Lecture 4: Data Visualization in R (maps)

September, 2015

Today

Saving scripts in R

Generate lecture code examples

Maps in ggplot2

Exercises (maps & data manipulation)

Code from lectures

Use the knitr package

# install.packages("knitr")
library("knitr")
purl("https://raw.githubusercontent.com/sebastianbarfort/sds/gh-pages/_slides/lecture3.Rmd")

Making maps

There are many ways to make maps in R

easy: use an existing package
hard: learn how to work with shapefiles (we don't have time for this today, but I strongly recommend reading these notes on the topic)

Today focus is on 1.

Map packages

There are many useful packages for making maps in R

maps: all kinds of maps
ggcounty: generate United States county maps
ggmap: extends ggplot2 for maps
mapDK: maps of Denmark

Marijuana prices

Let's return to our marijuana price data

library("readr")

━━━━

— Task list —
A - In the R maps lecture, which package produces maps of Denmark?
B - Copy the records word for word, from the very first line down through the line containing "Action: [x=243, y=469]", including that line. Leave the pictures out.

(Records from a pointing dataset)
━━━━

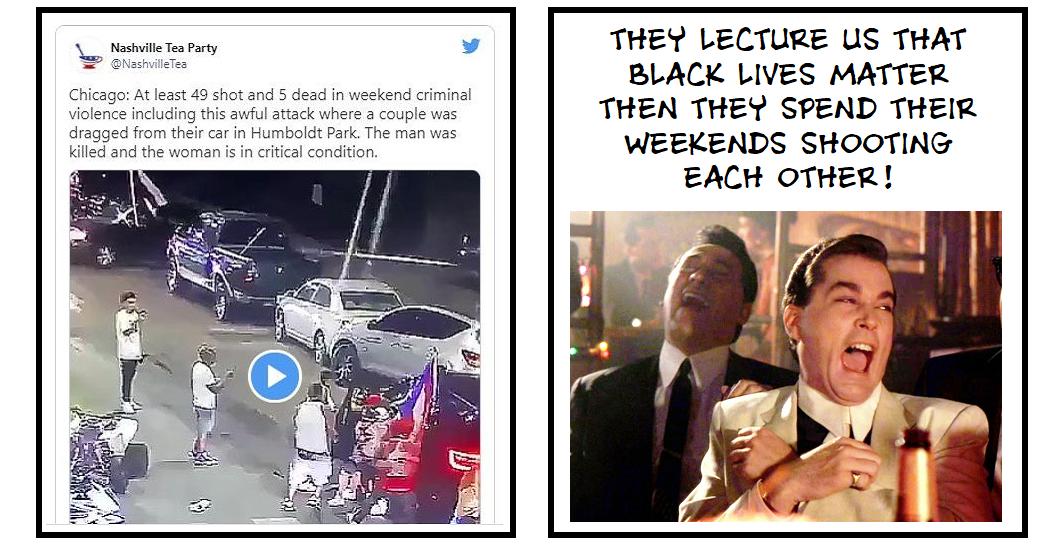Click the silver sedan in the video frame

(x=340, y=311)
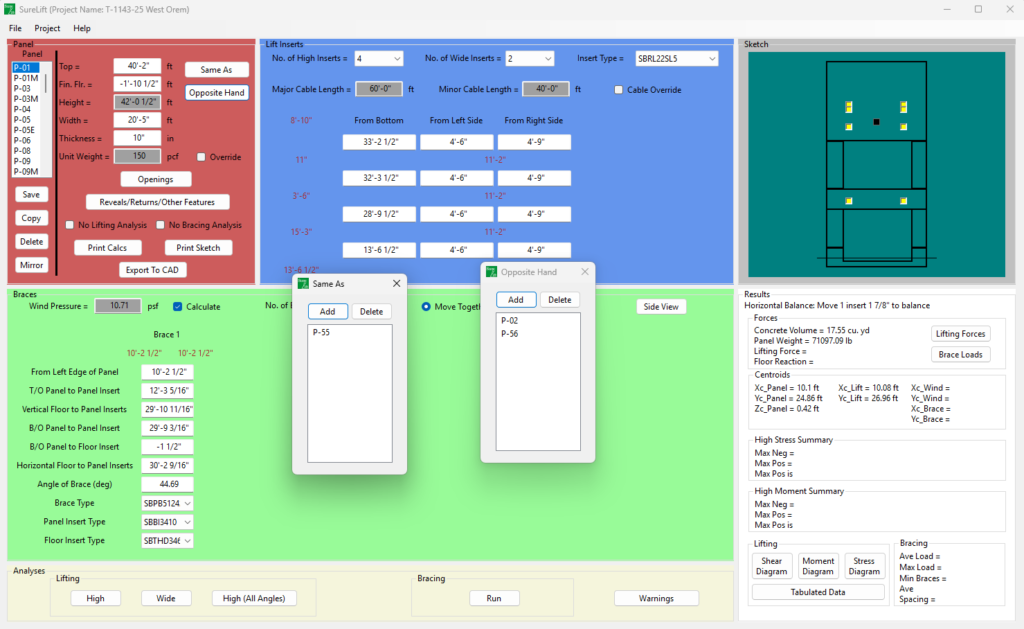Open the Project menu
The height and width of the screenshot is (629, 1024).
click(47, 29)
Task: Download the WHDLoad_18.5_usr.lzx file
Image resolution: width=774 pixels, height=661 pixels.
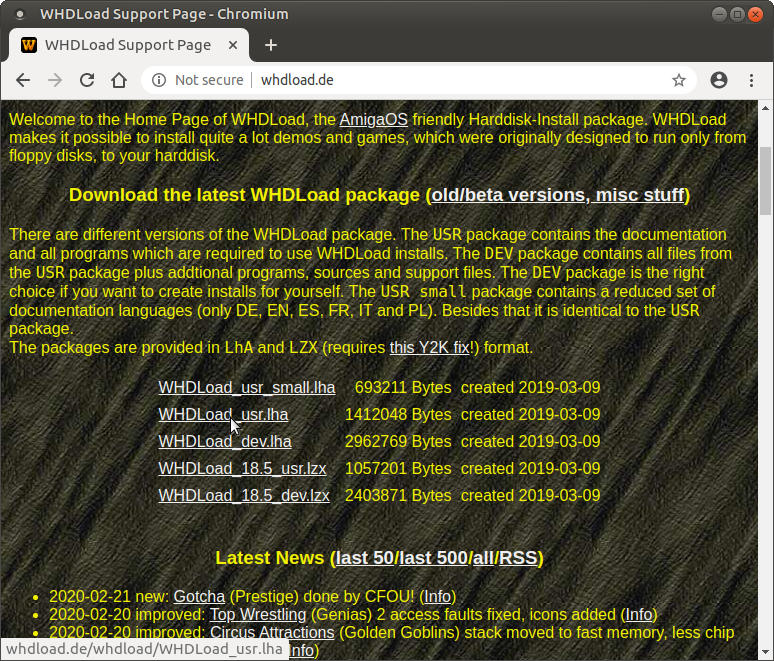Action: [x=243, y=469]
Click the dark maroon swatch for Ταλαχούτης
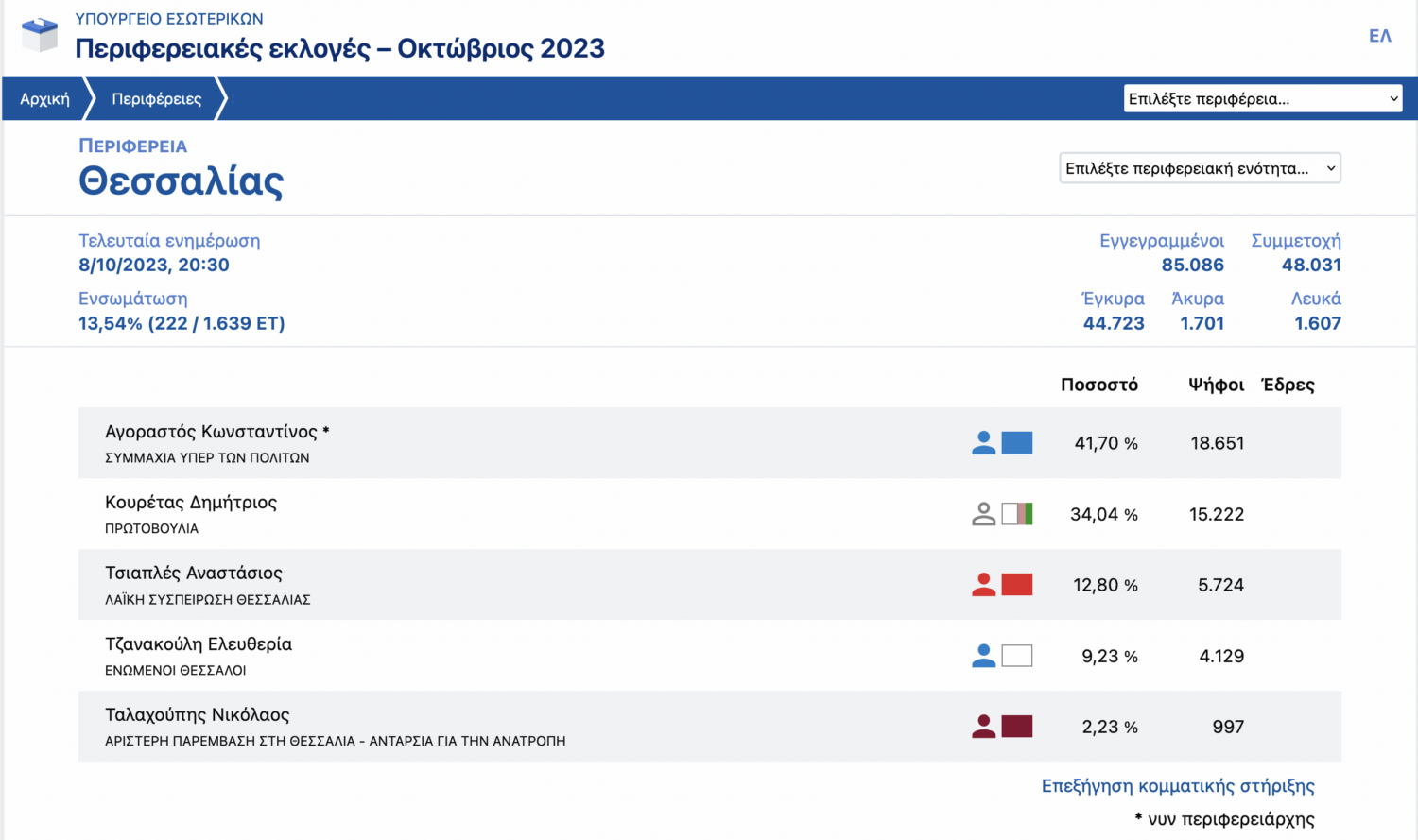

━━━━

— Final results —
A - mapDK

B -
Click the silver sedan in the video frame

(x=340, y=311)
Open the Project menu
The height and width of the screenshot is (629, 1024).
click(47, 29)
Task: Download the WHDLoad_18.5_usr.lzx file
Image resolution: width=774 pixels, height=661 pixels.
Action: [x=243, y=469]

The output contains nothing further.